Collected data:
*****

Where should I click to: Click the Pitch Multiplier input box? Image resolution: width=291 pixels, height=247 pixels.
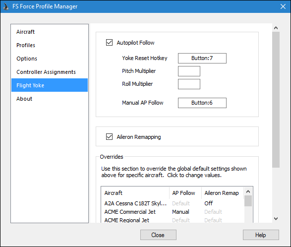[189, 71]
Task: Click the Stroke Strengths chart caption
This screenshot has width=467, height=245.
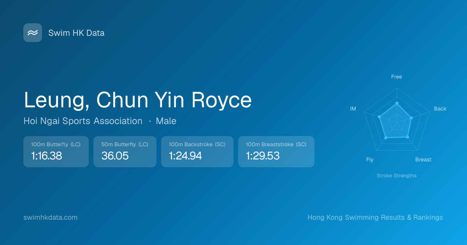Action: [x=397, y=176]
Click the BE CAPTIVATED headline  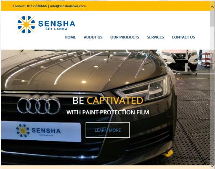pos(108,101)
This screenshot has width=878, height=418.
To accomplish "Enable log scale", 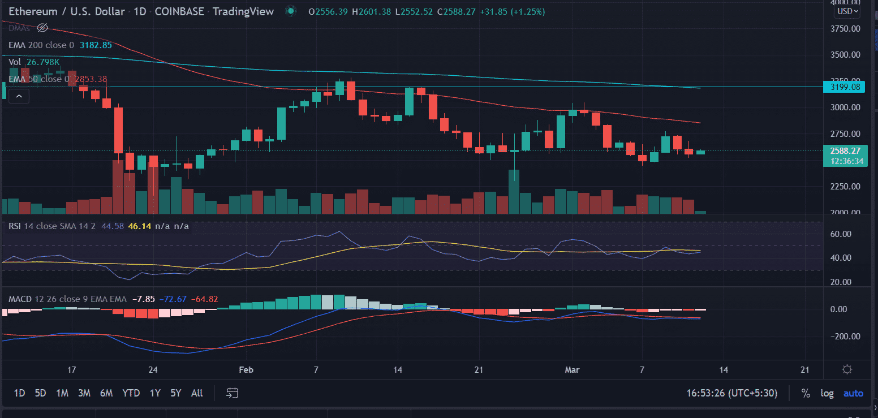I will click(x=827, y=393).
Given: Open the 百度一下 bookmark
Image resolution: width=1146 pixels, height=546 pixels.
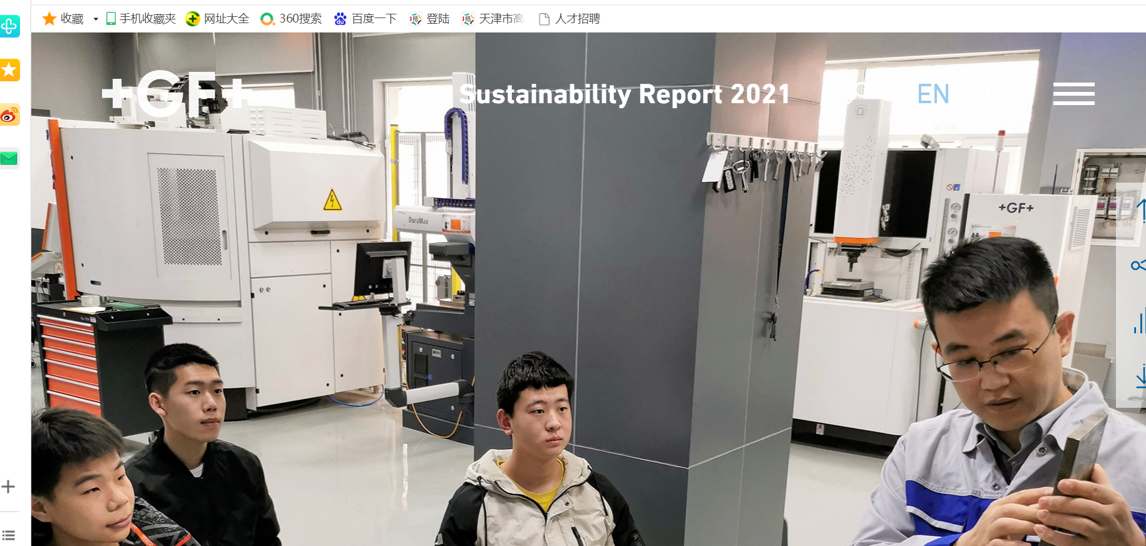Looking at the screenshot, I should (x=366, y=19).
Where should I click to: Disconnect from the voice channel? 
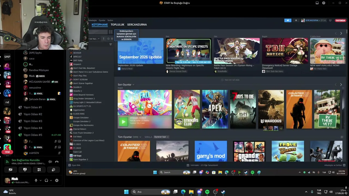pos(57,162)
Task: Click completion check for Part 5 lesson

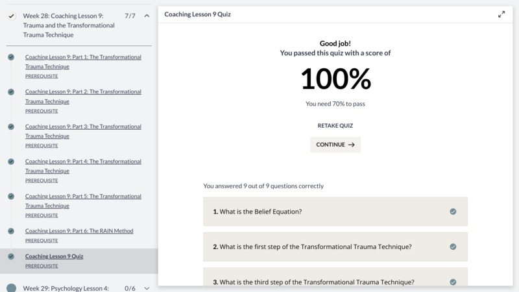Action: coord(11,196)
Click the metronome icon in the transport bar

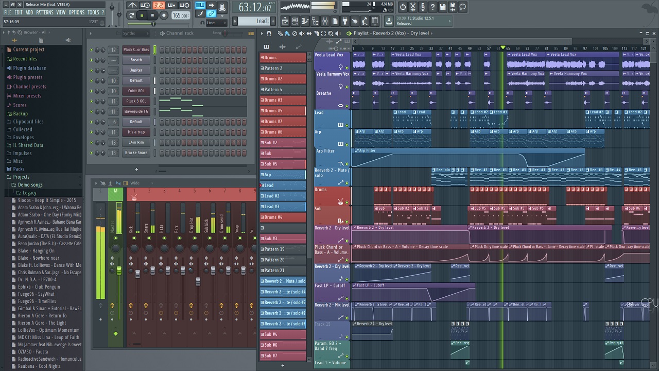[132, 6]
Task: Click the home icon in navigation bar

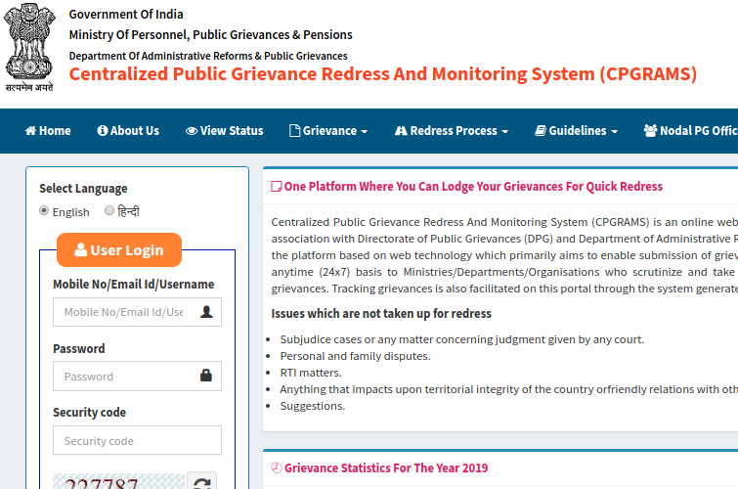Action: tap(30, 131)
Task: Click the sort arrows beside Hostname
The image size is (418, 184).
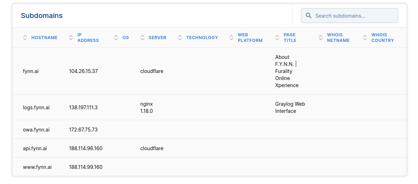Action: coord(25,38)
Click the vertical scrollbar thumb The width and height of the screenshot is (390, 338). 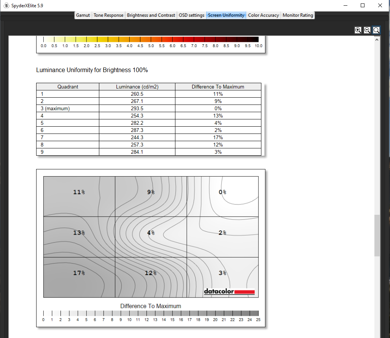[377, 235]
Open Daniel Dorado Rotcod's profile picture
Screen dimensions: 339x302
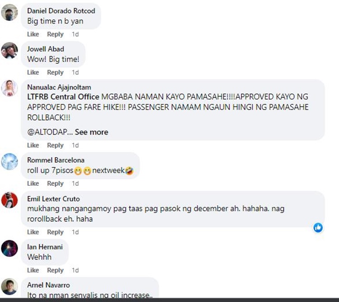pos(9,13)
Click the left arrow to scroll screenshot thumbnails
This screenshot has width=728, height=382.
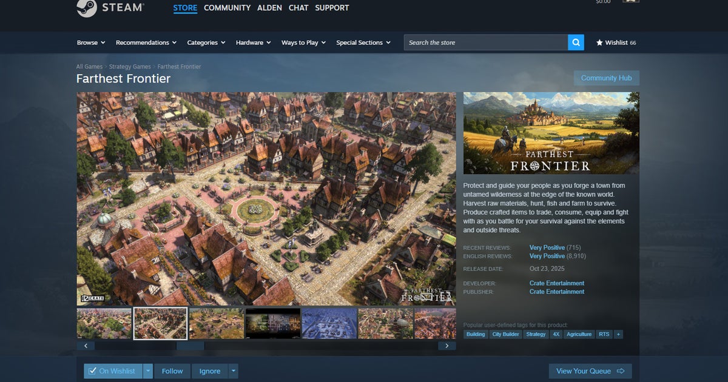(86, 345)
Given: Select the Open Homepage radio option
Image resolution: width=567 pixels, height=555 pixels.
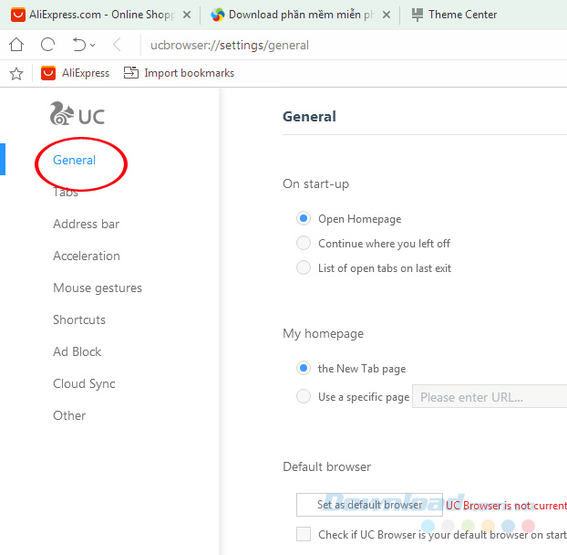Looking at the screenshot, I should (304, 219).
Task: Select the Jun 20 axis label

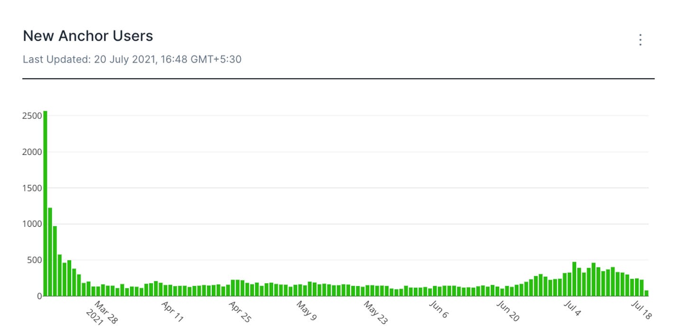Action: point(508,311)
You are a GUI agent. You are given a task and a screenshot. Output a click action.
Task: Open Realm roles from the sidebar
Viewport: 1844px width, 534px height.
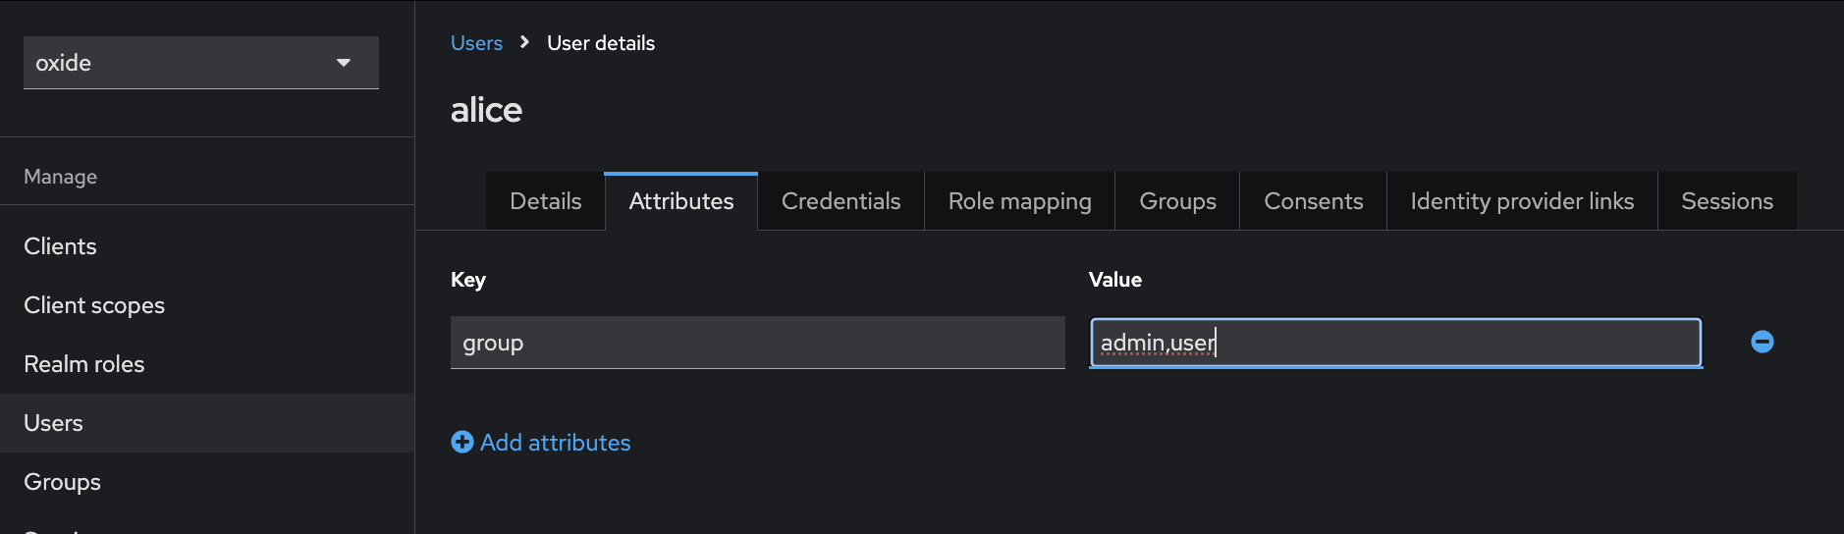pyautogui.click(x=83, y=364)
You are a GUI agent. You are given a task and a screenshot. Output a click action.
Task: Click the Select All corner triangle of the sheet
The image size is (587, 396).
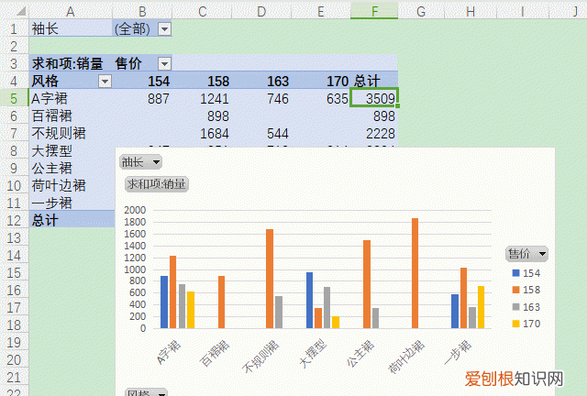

*****

• _Task description_
Take the line that contains "Open Daniel Dorado Rotcod's profile picture" and every line after it down to the last line of the entries above, and output them exactly, with nothing else and no pictures.

• _Completed exercise_
Open Daniel Dorado Rotcod's profile picture
Screen dimensions: 339x302
pos(9,13)
Click the left arrow to scroll screenshot thumbnails
This screenshot has width=728, height=382.
(86, 345)
Given: Select the Open Homepage radio option
Image resolution: width=567 pixels, height=555 pixels.
Looking at the screenshot, I should (304, 219).
Task: Select the Jun 20 axis label

Action: point(508,311)
You are a GUI agent. You are given a task and a screenshot. Output a click action.
Task: Open Realm roles from the sidebar
Viewport: 1844px width, 534px height.
pyautogui.click(x=83, y=364)
You are a GUI agent. You are given a task and a screenshot. Output a click action.
Task: Click the Select All corner triangle of the sheet
The image size is (587, 396).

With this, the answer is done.